* START DATA RECORDS *
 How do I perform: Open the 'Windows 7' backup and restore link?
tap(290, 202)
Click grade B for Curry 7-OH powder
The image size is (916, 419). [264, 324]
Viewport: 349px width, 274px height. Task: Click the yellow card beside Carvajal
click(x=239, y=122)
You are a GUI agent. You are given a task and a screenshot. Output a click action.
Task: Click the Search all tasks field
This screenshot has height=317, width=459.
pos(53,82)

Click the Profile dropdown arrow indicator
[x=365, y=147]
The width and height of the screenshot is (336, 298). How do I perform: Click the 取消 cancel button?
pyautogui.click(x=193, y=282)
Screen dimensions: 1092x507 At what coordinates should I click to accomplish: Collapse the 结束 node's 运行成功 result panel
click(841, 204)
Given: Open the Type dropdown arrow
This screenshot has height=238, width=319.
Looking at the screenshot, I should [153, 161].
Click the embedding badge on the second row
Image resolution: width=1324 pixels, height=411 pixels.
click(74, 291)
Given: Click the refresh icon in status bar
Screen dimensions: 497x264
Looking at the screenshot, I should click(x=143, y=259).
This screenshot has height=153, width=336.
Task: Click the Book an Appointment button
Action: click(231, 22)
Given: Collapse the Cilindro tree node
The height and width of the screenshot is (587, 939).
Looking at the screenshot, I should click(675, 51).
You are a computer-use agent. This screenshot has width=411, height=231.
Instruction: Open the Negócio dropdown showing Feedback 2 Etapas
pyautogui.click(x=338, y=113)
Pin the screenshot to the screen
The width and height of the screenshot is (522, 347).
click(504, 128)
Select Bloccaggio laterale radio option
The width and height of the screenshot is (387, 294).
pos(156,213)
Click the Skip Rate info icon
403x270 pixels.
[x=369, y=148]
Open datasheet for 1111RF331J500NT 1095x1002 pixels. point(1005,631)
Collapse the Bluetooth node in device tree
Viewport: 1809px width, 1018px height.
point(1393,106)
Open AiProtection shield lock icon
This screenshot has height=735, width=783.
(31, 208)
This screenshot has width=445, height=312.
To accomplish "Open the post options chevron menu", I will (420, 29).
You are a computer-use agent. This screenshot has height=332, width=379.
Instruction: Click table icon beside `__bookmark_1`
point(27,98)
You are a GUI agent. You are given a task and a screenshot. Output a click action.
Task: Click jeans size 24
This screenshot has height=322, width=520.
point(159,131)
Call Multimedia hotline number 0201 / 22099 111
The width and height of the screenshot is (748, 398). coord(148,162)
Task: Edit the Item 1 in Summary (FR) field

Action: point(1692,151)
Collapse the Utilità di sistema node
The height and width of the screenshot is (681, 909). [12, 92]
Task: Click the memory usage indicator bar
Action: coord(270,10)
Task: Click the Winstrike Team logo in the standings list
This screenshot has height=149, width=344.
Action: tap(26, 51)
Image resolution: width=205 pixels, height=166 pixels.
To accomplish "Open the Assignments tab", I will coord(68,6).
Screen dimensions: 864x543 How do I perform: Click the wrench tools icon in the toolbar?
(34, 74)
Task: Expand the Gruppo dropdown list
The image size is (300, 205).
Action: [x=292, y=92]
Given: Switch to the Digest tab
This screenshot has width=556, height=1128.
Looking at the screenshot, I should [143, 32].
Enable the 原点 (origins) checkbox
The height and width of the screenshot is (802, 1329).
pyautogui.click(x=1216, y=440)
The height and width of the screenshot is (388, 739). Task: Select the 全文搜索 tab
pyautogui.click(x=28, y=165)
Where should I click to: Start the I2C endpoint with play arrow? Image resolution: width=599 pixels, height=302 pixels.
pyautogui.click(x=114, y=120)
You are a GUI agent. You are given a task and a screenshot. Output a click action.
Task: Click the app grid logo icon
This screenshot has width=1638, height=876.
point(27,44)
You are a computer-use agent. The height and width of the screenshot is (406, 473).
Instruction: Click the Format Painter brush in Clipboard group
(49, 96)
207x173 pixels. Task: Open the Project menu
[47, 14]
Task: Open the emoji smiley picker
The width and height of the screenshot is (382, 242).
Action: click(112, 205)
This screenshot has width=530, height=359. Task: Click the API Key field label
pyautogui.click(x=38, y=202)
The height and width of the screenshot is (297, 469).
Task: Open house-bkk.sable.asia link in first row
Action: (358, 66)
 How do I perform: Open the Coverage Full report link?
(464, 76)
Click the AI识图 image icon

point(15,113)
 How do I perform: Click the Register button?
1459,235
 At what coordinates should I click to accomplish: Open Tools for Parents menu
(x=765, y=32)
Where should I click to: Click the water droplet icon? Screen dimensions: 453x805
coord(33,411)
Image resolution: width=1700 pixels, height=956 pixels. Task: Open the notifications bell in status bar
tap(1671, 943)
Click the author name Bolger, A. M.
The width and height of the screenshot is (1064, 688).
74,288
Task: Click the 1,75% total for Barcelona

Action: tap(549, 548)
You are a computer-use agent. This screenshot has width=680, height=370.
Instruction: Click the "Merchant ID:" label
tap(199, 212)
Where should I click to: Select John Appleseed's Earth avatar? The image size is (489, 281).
* END DATA RECORDS *
### YOUR GOAL
Reproduce the listing from the line that contains "Viewport: 349px width, 274px" through the line that contains "point(1393,106)", changing "dropdown" to "drop-down menu" and leaving everything else untouched.

### CORRECT RESPONSE
Viewport: 349px width, 274px height. Task: Click the yellow card beside Carvajal
click(x=239, y=122)
You are a GUI agent. You are given a task and a screenshot. Output a click action.
Task: Click the Search all tasks field
This screenshot has height=317, width=459.
pos(53,82)

Click the Profile drop-down menu arrow indicator
[x=365, y=147]
The width and height of the screenshot is (336, 298). How do I perform: Click the 取消 cancel button?
pyautogui.click(x=193, y=282)
Screen dimensions: 1092x507 At what coordinates should I click to accomplish: Collapse the 结束 node's 运行成功 result panel
click(841, 204)
Given: Open the Type drop-down menu arrow
This screenshot has height=238, width=319.
Looking at the screenshot, I should [153, 161].
Click the embedding badge on the second row
Image resolution: width=1324 pixels, height=411 pixels.
click(74, 291)
Given: Click the refresh icon in status bar
Screen dimensions: 497x264
Looking at the screenshot, I should click(x=143, y=259).
This screenshot has height=153, width=336.
Task: Click the Book an Appointment button
Action: click(231, 22)
Given: Collapse the Cilindro tree node
The height and width of the screenshot is (587, 939).
Looking at the screenshot, I should click(675, 51).
You are a computer-use agent. This screenshot has width=411, height=231.
Instruction: Open the Negócio drop-down menu showing Feedback 2 Etapas
pyautogui.click(x=338, y=113)
Pin the screenshot to the screen
The width and height of the screenshot is (522, 347).
click(504, 128)
Select Bloccaggio laterale radio option
The width and height of the screenshot is (387, 294).
pos(156,213)
Click the Skip Rate info icon
403x270 pixels.
[x=369, y=148]
Open datasheet for 1111RF331J500NT 1095x1002 pixels. point(1005,631)
Collapse the Bluetooth node in device tree
Viewport: 1809px width, 1018px height.
point(1393,106)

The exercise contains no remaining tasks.